Cycle of continuous improvement

For Timmer, a good place to start would be to look at automated systems as if they were people. “Large companies and institutions have sophisticated policies for dealing with people: they set requirements for job applicants, for candidate selection, for internal training and for decision-making in teams, and they document which decisions need what approval. They’re set up to ensure that no one individual can make a decision that will harm the organization. This approach is relatively rare when it comes to technological systems. In fact, none of these safeguards and procedures exist yet, while technology is supposed to improve our decision-making processes. Designers, users and administrators should look into what kind of problems emerge when people are left to decide, before translating their findings into an automated system.” This requires a structured approach from the very beginning (algorithm design) of the chain until the end (algorithm use), as well as continuous evaluations. “It’s no different with people: you’re ultimately looking for a cycle of continuous improvement. We’re more forgiving of non-perfect decisions made by people and simply do everything we can to gradually improve their decision-making capabilities. We should adopt the same approach for automated decision-making.”

Policy oversight

According to Timmer, regulators should not examine individual algorithms. “There are so many algorithms out there already that checking each one would be practically impossible. It is primarily up to the producers and users of automated decision-making to ensure that their algorithms are developed and used responsibly. This calls for policy, just like the policy these parties have to safeguard the quality of their employees and the decisions they make, including things like a hiring policy, decision-making procedures like the 4-eyes principle and ex-post evaluations.

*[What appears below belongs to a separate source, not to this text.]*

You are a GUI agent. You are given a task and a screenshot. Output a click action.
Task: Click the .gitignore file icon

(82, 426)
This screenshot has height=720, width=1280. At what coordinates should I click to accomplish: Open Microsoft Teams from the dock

"With people, we do everything we can to gradually improve their decision-making capabilities. We should adopt the same approach for automated decision-making."

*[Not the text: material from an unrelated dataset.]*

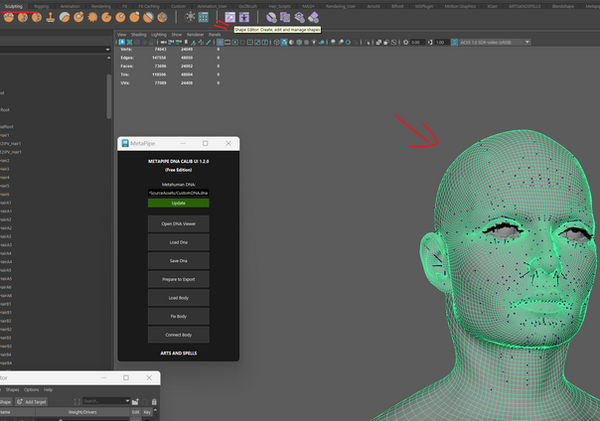Click the green Update button

tap(178, 203)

Similar care is needed when developing and applying automated decision making”, Timmer says. “Policy and procedures should preferably be based on sector-specific guidelines, for which regulators can set certain requirements. Companies could be required to mention their policy and enforcement practices in their annual report, for instance. At the same time, algorithm developers and users could use protocols developed for human decision-making, which ultimately serve to maximize the chance of a high-quality decision.”

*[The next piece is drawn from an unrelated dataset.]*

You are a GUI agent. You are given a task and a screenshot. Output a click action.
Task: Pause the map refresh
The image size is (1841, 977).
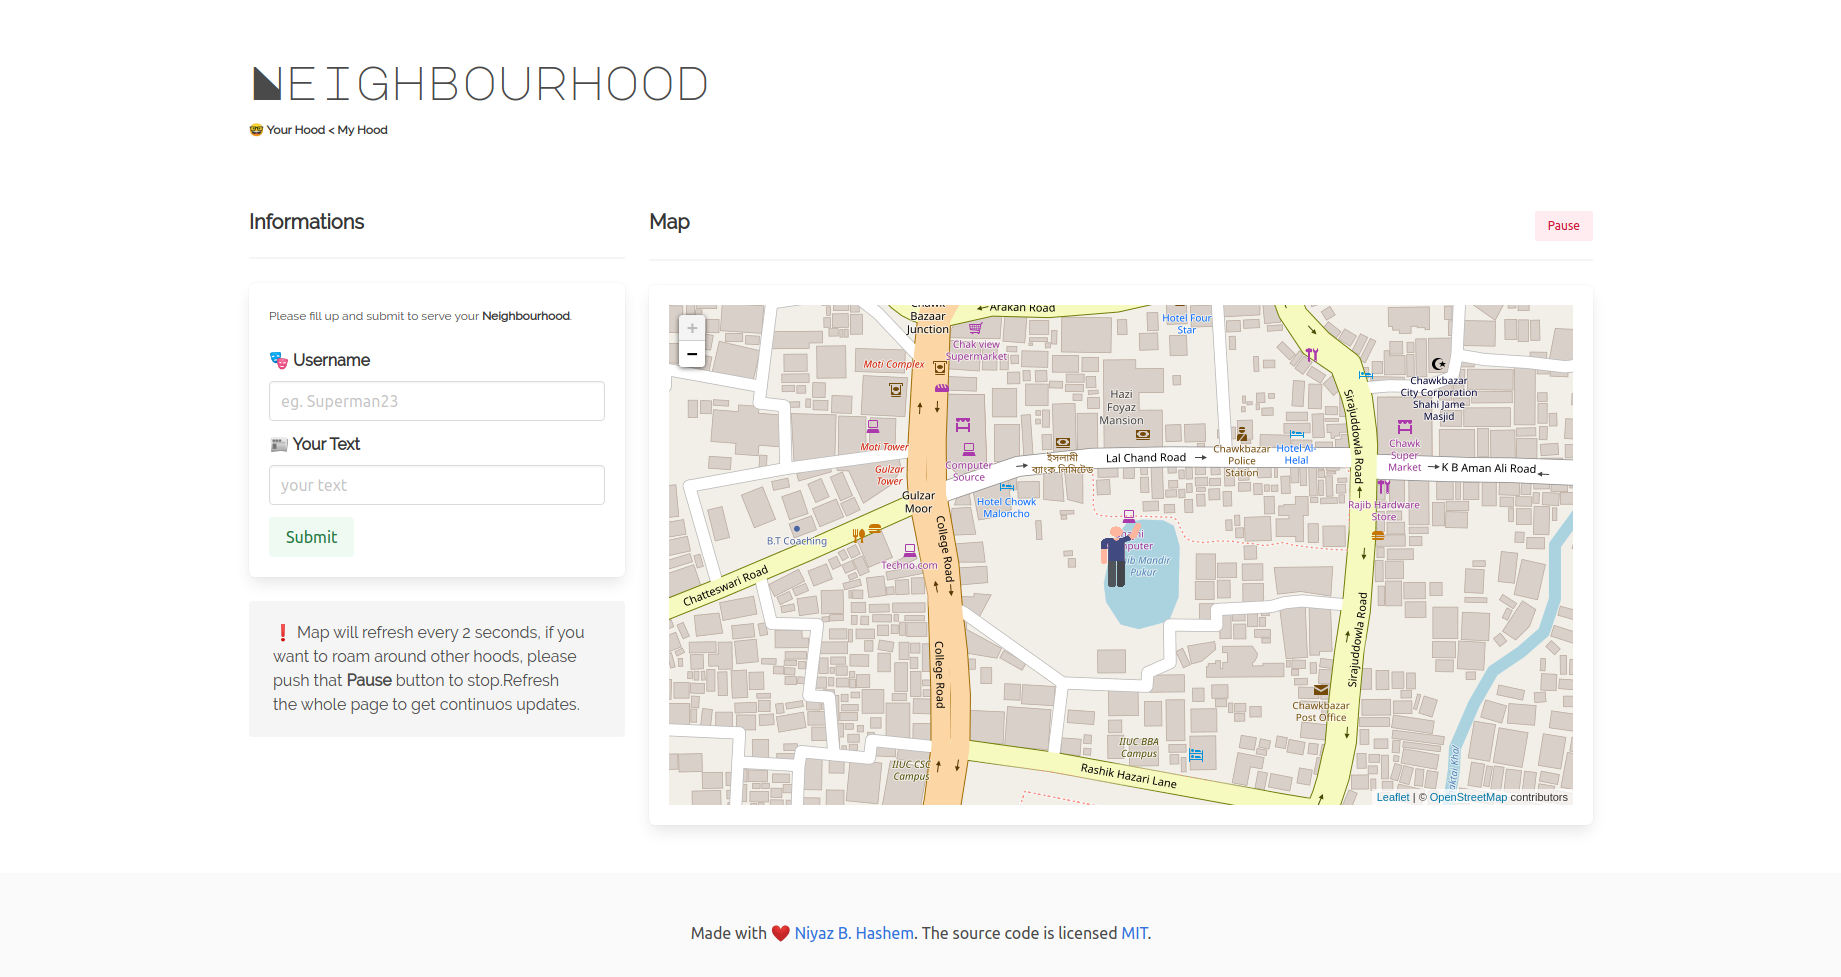coord(1563,226)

In developing automated decision-making, involving qualified people is absolutely crucial. “They should have ample knowledge of algorithms and IT at the very least, as well as a healthy amount of relevant domain or business knowledge.”

About Gerrit Timmer

With more than 40 years of experience in applied mathematics within the top echelons of the business world under his belt, Prof. Gerrit Timmer has what it takes to separate fact from fiction when it comes to artificial intelligence, algorithmics and data science. He is widely recognized as an authority on applied mathematics and Operations Research and is one of the country's leading experts in applying algorithmics. To demonstrate to the world the power and potential of applied mathematics, he teamed up with several of his fellow students to found ORTEC in 1981, which has since become a global powerhouse of data-driven decision-making. He is currently ORTEC’s Chief Science Officer (CSO).